Records from a collection:
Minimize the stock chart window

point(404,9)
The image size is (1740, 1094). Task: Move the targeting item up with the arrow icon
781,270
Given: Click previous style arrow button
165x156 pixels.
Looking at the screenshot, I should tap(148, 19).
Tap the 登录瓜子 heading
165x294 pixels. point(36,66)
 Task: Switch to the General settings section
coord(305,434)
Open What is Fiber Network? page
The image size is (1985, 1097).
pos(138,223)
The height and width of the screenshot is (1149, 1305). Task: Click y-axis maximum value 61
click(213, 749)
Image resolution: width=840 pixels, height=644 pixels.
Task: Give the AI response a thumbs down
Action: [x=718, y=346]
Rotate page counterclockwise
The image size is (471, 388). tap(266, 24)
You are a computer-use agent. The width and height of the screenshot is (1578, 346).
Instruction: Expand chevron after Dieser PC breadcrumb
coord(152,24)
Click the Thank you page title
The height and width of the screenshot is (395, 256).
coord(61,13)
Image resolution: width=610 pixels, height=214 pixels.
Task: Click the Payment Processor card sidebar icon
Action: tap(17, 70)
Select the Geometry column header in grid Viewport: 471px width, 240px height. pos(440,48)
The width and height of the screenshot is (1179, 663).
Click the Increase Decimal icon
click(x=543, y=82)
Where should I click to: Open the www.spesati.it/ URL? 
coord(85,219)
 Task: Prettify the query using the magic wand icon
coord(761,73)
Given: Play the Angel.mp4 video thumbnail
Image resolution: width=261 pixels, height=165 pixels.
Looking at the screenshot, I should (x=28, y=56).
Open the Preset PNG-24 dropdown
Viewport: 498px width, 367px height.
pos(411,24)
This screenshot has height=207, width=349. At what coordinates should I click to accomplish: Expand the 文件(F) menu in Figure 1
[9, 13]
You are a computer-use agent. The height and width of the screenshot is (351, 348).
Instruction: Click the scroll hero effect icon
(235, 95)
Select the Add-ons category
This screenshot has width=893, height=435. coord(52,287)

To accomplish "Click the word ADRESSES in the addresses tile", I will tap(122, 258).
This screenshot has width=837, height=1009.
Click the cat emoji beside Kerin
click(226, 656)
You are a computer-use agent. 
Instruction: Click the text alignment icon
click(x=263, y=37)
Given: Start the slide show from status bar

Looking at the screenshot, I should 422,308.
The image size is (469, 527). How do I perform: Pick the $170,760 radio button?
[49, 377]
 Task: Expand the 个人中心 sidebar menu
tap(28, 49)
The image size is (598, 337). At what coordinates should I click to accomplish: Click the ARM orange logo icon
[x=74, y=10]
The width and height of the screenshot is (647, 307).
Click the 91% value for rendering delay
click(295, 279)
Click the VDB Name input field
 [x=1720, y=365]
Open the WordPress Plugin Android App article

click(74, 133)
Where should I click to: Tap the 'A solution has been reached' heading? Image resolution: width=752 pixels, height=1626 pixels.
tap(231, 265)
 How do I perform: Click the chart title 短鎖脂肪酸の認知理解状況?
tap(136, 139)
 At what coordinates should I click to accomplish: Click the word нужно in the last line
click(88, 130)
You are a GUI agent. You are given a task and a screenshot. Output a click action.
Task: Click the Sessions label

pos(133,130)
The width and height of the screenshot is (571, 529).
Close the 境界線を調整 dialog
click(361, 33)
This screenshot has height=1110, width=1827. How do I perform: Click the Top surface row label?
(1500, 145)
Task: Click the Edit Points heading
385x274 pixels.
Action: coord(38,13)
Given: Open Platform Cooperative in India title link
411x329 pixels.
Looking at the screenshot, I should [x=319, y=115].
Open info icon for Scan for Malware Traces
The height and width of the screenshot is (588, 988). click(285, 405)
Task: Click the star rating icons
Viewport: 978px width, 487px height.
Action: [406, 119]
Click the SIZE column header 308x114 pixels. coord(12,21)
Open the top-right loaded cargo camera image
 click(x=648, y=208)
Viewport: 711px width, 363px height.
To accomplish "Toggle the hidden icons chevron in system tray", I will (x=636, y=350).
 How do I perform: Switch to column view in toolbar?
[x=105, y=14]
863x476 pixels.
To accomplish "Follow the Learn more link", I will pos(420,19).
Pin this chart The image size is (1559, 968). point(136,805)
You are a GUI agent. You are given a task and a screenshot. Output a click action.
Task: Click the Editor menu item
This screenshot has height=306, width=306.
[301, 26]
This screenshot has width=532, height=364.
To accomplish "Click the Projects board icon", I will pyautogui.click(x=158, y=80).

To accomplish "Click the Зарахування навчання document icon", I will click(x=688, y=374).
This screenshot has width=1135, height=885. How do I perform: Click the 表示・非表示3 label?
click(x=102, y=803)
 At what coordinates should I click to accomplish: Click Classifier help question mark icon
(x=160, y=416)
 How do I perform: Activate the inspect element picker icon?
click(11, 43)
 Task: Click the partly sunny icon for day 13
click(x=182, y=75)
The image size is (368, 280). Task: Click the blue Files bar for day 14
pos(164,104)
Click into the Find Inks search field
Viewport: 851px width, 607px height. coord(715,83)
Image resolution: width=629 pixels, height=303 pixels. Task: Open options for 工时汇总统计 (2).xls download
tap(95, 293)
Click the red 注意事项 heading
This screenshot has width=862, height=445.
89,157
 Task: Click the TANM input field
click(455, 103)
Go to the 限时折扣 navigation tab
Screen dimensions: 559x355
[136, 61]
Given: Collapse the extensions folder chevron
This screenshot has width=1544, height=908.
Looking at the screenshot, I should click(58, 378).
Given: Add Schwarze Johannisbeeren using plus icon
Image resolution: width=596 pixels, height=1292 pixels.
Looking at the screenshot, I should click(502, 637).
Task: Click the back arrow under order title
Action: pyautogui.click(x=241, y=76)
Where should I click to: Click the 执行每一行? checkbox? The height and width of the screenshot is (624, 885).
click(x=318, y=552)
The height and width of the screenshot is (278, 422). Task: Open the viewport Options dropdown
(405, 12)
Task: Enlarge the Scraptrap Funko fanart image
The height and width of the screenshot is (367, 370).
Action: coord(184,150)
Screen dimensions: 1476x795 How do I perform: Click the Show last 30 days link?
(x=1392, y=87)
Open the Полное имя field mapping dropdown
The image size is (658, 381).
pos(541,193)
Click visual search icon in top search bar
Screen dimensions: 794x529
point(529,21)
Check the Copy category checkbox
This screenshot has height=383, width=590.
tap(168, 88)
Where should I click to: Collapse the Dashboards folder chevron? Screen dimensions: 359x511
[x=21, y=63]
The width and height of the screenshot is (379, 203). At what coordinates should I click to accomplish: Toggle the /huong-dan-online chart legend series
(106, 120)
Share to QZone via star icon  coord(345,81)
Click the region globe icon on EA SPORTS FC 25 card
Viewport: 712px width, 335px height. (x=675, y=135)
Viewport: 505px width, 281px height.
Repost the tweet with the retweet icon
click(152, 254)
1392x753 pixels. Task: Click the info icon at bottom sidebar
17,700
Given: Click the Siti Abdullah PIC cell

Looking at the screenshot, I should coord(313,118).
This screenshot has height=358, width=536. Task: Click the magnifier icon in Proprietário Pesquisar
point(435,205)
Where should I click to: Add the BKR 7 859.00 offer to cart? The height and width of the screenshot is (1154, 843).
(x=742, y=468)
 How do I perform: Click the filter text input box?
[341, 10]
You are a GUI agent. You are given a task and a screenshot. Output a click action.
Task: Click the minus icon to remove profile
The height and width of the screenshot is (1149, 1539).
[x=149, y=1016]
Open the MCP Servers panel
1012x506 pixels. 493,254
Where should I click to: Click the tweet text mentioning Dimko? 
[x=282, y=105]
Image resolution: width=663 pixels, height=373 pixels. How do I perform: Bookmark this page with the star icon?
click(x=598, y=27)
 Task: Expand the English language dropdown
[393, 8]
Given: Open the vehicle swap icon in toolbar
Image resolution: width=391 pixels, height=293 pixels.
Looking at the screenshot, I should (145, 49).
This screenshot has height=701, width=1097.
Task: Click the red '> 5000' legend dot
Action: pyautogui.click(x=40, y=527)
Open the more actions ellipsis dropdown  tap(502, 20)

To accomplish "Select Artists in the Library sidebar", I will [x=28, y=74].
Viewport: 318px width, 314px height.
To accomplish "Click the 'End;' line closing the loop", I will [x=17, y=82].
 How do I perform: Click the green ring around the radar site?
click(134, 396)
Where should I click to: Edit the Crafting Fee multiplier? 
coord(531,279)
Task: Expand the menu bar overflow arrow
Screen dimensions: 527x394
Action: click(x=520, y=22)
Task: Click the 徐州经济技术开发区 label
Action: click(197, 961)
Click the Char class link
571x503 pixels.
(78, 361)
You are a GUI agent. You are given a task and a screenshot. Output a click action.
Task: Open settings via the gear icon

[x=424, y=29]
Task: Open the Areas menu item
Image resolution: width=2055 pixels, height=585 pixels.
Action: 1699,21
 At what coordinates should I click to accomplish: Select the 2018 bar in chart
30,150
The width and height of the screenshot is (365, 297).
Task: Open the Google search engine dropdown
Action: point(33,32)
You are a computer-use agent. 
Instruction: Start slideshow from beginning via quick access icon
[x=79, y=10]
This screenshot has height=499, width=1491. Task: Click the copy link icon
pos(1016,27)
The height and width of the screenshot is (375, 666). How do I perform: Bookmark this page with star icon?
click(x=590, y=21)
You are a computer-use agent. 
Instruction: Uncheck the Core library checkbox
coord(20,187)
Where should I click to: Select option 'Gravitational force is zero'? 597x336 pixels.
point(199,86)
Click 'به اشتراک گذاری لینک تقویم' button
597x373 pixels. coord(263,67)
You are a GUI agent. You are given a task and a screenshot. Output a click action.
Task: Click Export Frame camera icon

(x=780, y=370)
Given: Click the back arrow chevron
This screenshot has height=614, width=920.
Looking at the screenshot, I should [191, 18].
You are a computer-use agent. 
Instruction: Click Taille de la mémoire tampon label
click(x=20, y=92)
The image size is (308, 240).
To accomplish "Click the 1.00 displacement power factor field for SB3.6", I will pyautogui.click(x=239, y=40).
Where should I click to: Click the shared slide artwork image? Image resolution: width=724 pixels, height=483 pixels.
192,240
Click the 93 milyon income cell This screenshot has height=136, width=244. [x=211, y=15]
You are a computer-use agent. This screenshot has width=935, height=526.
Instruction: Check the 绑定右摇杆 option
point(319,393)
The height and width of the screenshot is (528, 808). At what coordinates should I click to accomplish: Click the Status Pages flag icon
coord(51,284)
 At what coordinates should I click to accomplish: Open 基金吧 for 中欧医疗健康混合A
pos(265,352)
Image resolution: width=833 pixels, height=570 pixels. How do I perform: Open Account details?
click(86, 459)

| Directions |
Update the records from the start through the line with "Action: tap(17, 70)" so that "Minimize" becomes "Maximize", leaving everything else unchanged, and give back only those lines.

| Completed exercise |
Maximize the stock chart window

point(404,9)
The image size is (1740, 1094). Task: Move the targeting item up with the arrow icon
781,270
Given: Click previous style arrow button
165x156 pixels.
Looking at the screenshot, I should tap(148, 19).
Tap the 登录瓜子 heading
165x294 pixels. point(36,66)
 Task: Switch to the General settings section
coord(305,434)
Open What is Fiber Network? page
The image size is (1985, 1097).
pos(138,223)
The height and width of the screenshot is (1149, 1305). Task: Click y-axis maximum value 61
click(213, 749)
Image resolution: width=840 pixels, height=644 pixels.
Task: Give the AI response a thumbs down
Action: [x=718, y=346]
Rotate page counterclockwise
The image size is (471, 388). tap(266, 24)
You are a computer-use agent. The width and height of the screenshot is (1578, 346).
Instruction: Expand chevron after Dieser PC breadcrumb
coord(152,24)
Click the Thank you page title
The height and width of the screenshot is (395, 256).
coord(61,13)
Image resolution: width=610 pixels, height=214 pixels.
Task: Click the Payment Processor card sidebar icon
Action: tap(17, 70)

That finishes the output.